In una lunga e profonda intervista concessa alla stampa australiana, il vice presidente del Catania, Vincenzo Grella, ha tracciato la rotta del club rossazzurro, paragonando l'energia della piazza a quella dell'Etna. Il dirigente ha analizzato il legame viscerale tra la città e la squadra, partendo proprio dal simbolo del territorio.
«Catania è un po' come un vulcano che può essere tranquillo e silenzioso, ma quando meno te lo aspetti ha il potere di schiacciare una città», ha esordito Grella, spiegando come la passione dei sostenitori etnei sia un elemento fuori dal comune, capace di manifestarsi anche nei momenti più semplici della vita del club.
«Quando il club ha aperto le porte dello stadio per un semplice allenamento si sono presentate 3.000 persone. Penso che questo riassuma perfettamente Catania. Tifando per i calciatori come se giocassimo una finale di Champions League la domenica. La passione che hanno i tifosi etnei non ha prezzo. Hanno la potenza del vulcano», ha proseguito il vice presidente.
L'obiettivo finale del progetto targato Pelligra rimane la massima serie, un traguardo che Grella ritiene assolutamente alla portata del club per via delle potenzialità economiche e strutturali messe in campo dalla proprietà sin dal primo giorno.
«Dobbiamo arrivare in Serie A. Non c’è motivo per cui non possiamo farcela, perché c’è un presidente che ha le risorse per stare in Serie A. Quindi dobbiamo rimboccarci le maniche e raggiungere l’obiettivo», ha dichiarato con fermezza il dirigente, non nascondendo la pressione che deriva da un piano così ambizioso.
Proprio riguardo alle critiche per il cammino attuale, Grella non ha cercato scuse, ribadendo come la sua storia professionale lo abbia forgiato per affrontare le sfide più dure e le piazze più esigenti, senza lasciarsi condizionare dai giudizi esterni.
«I tifosi mettono me nel mirino perché siamo in ritardo rispetto ai piani? Non mi sono mai preoccupato di questo tipo di pressione. Anzi è quello che mi spinge nel momento in cui mi alzo ogni mattina. Non lo faccio per soldi. Ho uno stipendio decente, ma quando facevo l’agente di calciatori guadagnavo il quadruplo di adesso», ha confessato Grella.
Il vice presidente ha poi voluto spendere parole di altissima stima per il presidente Ross Pelligra, sottolineando l'impegno costante dell'imprenditore australiano nonostante la distanza geografica e i numerosi impegni internazionali che lo vedono protagonista.
«Sogniamo la Serie A grazie a lui, merita un altissimo livello di rispetto. Viene in Italia 14 volte in una stagione.
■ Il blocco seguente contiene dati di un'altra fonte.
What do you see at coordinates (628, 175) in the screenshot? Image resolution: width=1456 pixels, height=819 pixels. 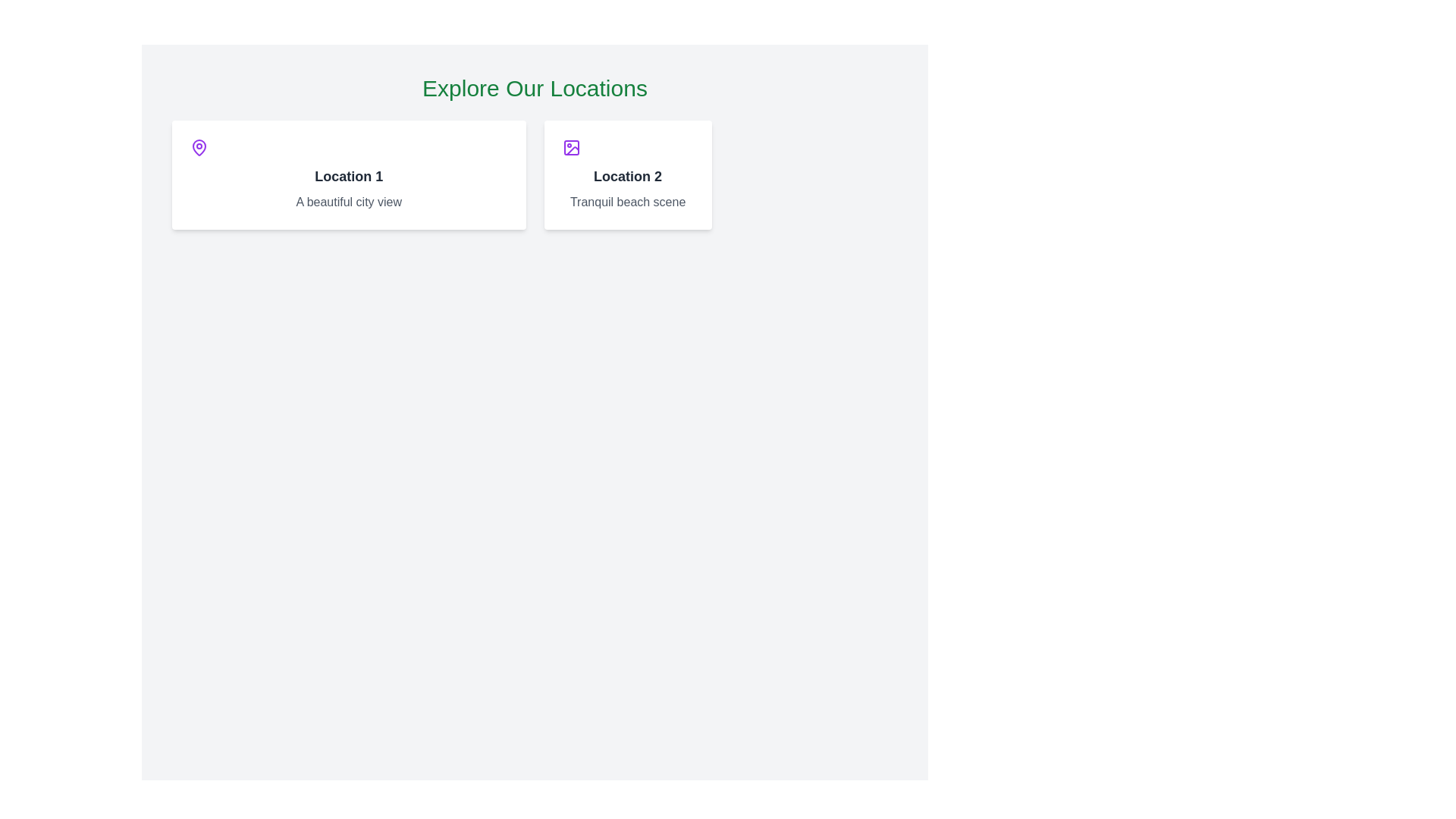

Non è cosa da poco per un uomo impegnato con attività in tutto il mondo. Ha dato quello che era necessario, non ha mai lesinato. Non ha mai detto "Vinnie, troppi soldi"», ha rivelato con orgoglio il braccio destro del patron.
In un passaggio molto diretto, Grella si è offerto come parafulmine per proteggere la proprietà, assumendosi la piena responsabilità della gestione operativa e dei risultati sportivi ottenuti fino a questo momento dalla compagine etnea.
«Se devono rompere le palle a qualcuno, lo facciano nei miei confronti perché sono io che dirigo la società. Lui ha dato tutto per il Catania. L’unico responsabile del mancato successo sarei io», ha affermato categoricamente, chiedendo rispetto per i sacrifici personali e finanziari fatti da Pelligra.
Il percorso verso il successo richiederà, secondo il dirigente, una forza d'animo fuori dal comune per poter navigare in un ambiente che non concede sconti, mantenendo però sempre fede ai principi morali stabiliti all'inizio di questa avventura.
«Ci vorrà tempo, duro lavoro, che le persone che amministrano il club abbiano la personalità ed il carisma per poter convivere con il fatto che non ci diano mai il beneficio del dubbio. Noi continuiamo a seguire la nostra morale, i nostri valori, i nostri principi», ha concluso Grella con una riflessione sull'appartenenza del club.
«Catania è la loro città. Il Catania è il loro club. Noi siamo i custodi. Ross è il presidente e noi ci limitiamo a far progredire il club», chiudendo così un intervento che riafferma la volontà ferrea di riportare il Catania nel calcio che conta, rispettando l'identità del popolo rossazzurro.